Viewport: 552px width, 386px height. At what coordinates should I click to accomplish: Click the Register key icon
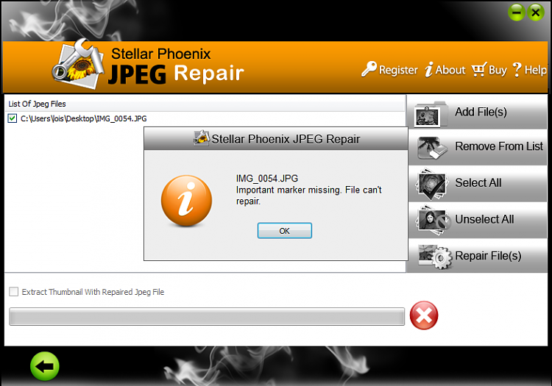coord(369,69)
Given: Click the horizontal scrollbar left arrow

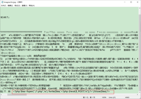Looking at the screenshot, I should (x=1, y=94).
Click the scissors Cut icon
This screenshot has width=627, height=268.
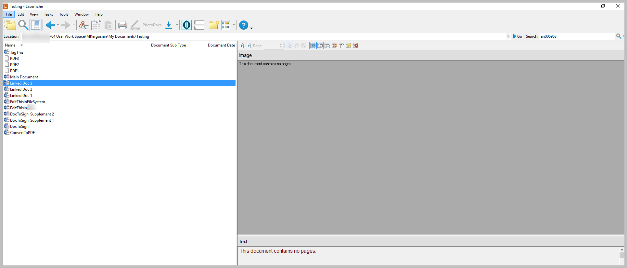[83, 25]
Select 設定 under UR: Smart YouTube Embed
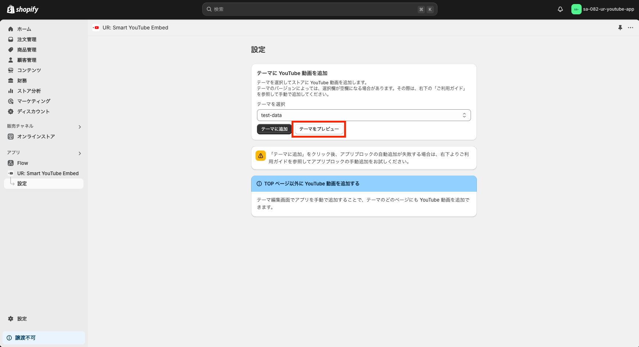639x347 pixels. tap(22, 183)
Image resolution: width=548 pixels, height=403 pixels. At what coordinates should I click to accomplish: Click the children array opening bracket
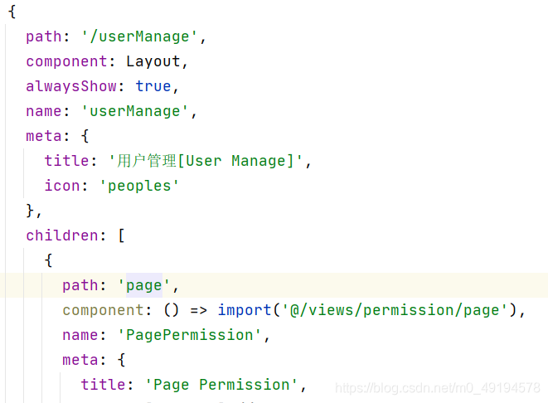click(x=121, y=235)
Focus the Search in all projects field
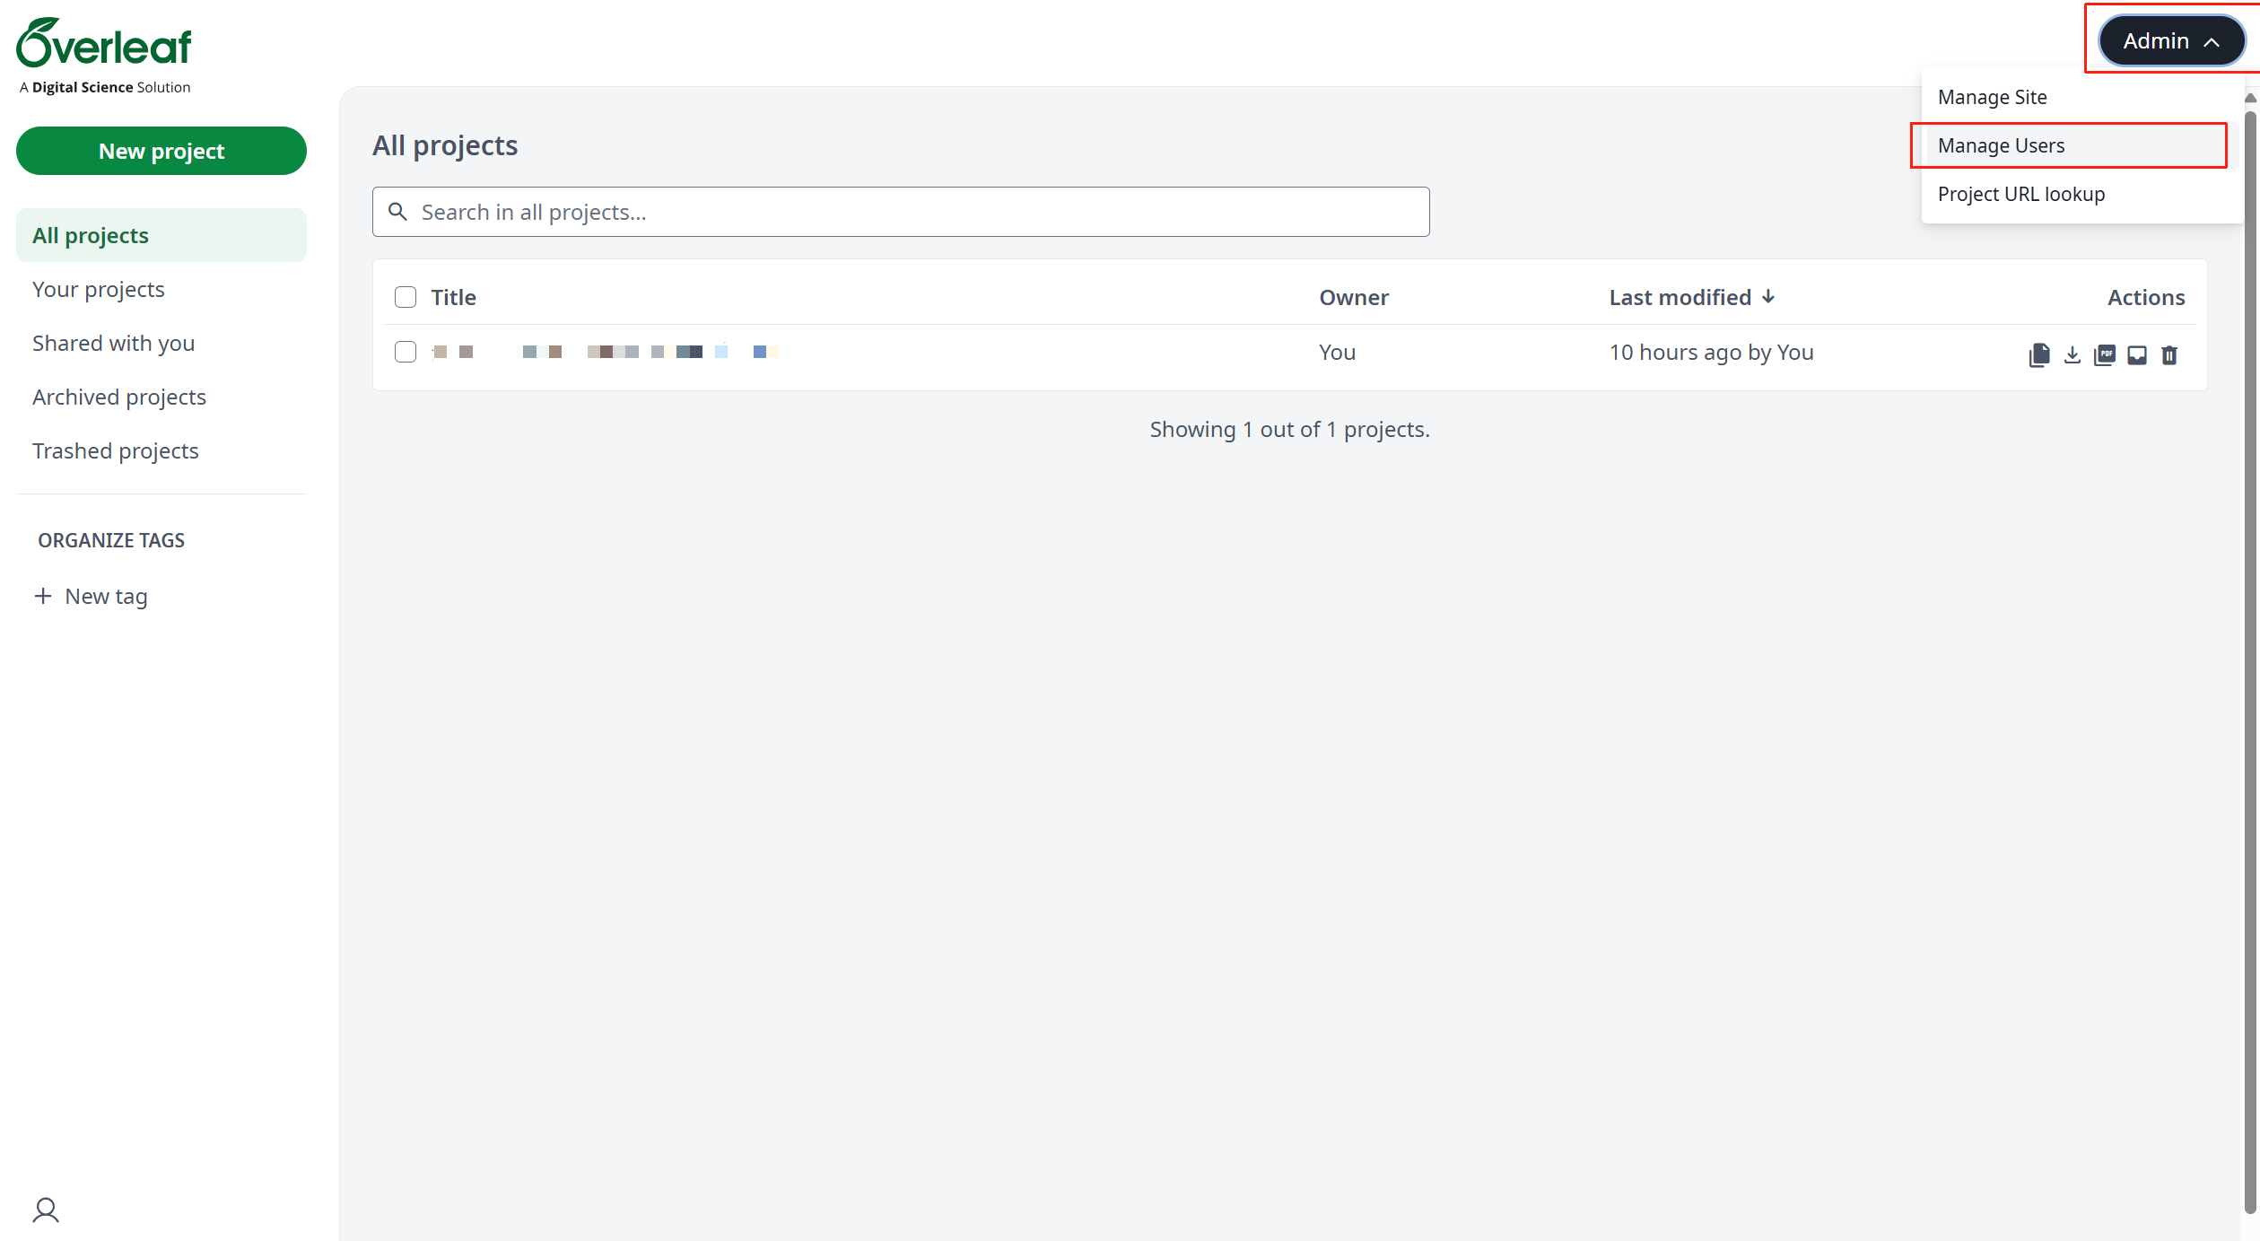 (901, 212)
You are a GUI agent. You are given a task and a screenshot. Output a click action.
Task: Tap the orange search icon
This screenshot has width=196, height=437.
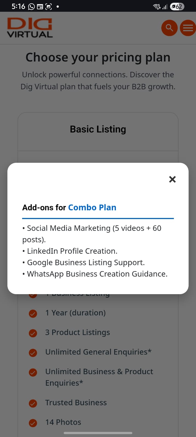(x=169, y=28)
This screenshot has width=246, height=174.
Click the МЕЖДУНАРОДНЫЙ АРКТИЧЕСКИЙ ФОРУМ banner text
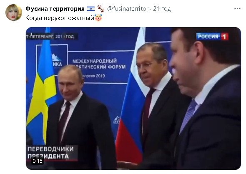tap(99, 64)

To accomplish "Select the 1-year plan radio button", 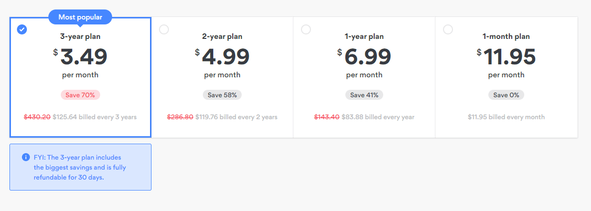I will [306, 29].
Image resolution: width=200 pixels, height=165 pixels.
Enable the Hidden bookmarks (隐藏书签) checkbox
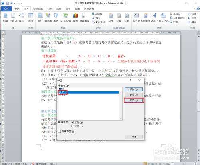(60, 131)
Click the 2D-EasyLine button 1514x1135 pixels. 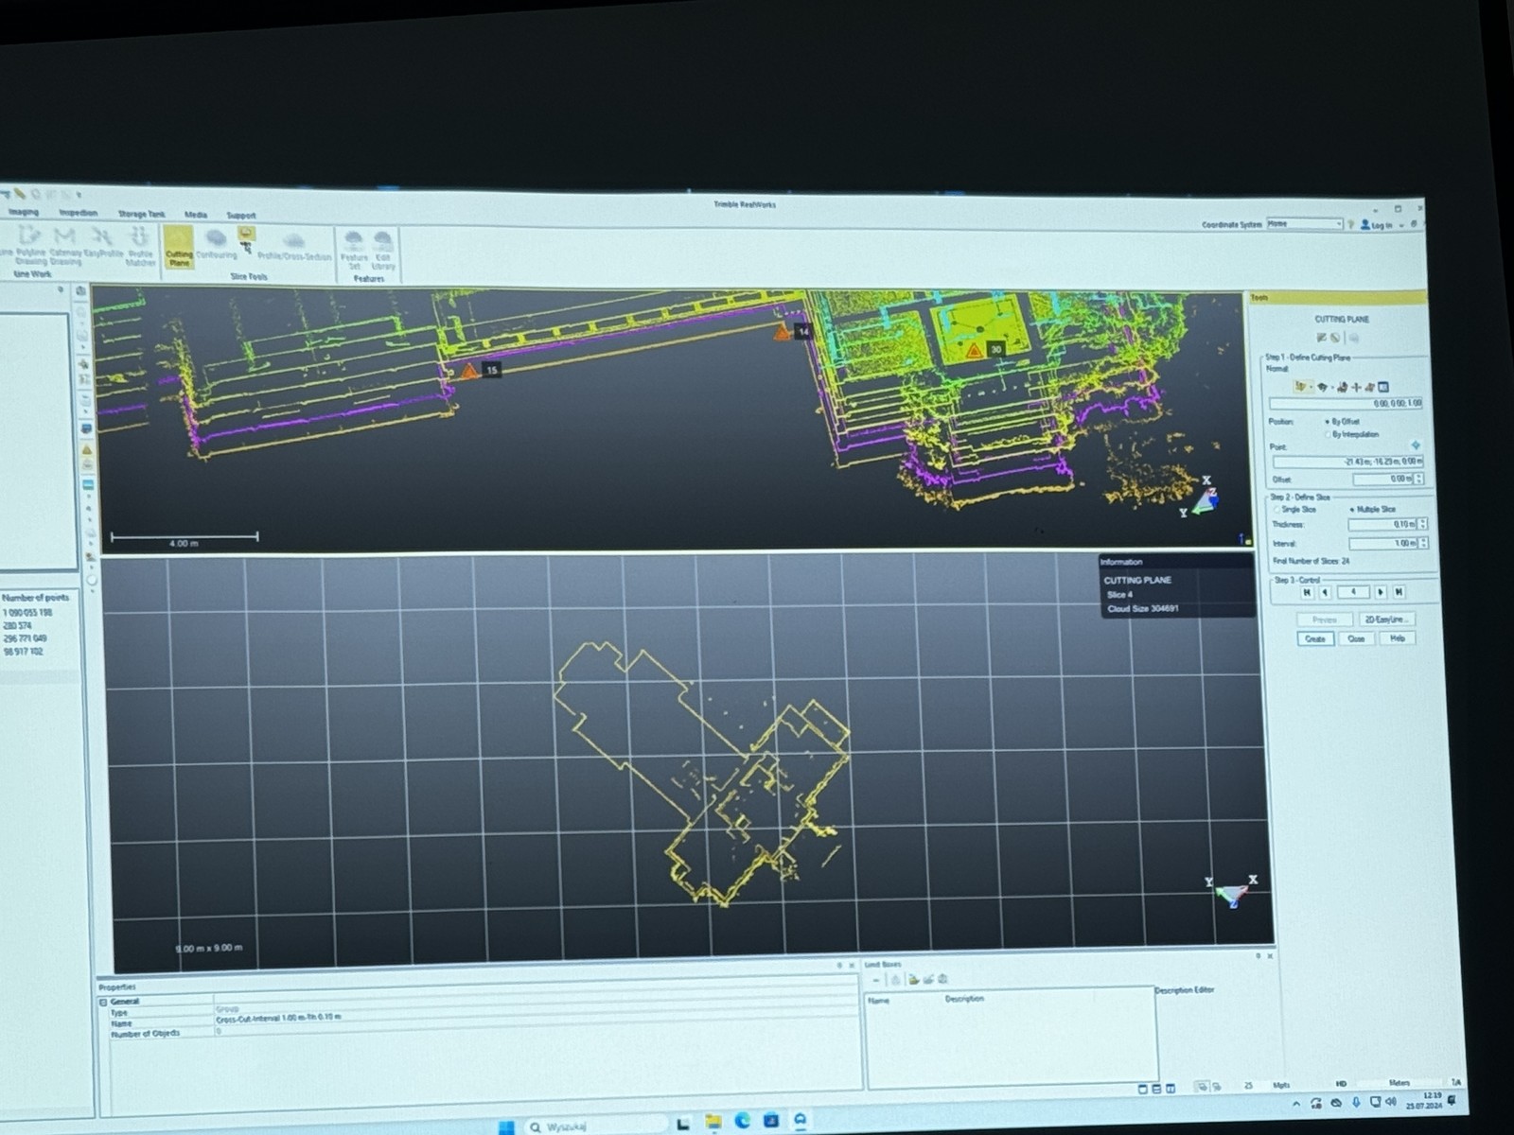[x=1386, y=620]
*-*-*
> Written request:
Please copy out the rows word for word, from the very first line through the line containing "Looking at the", with both of those lines included. Leave the pictures out of your answer.

> Result below:
Viewport: 552px width, 386px height. At what coordinates should I click to accomplish: Click the Register key icon
coord(369,69)
Given: Click the horizontal scrollbar left arrow

Looking at the screenshot, I should (x=1, y=94).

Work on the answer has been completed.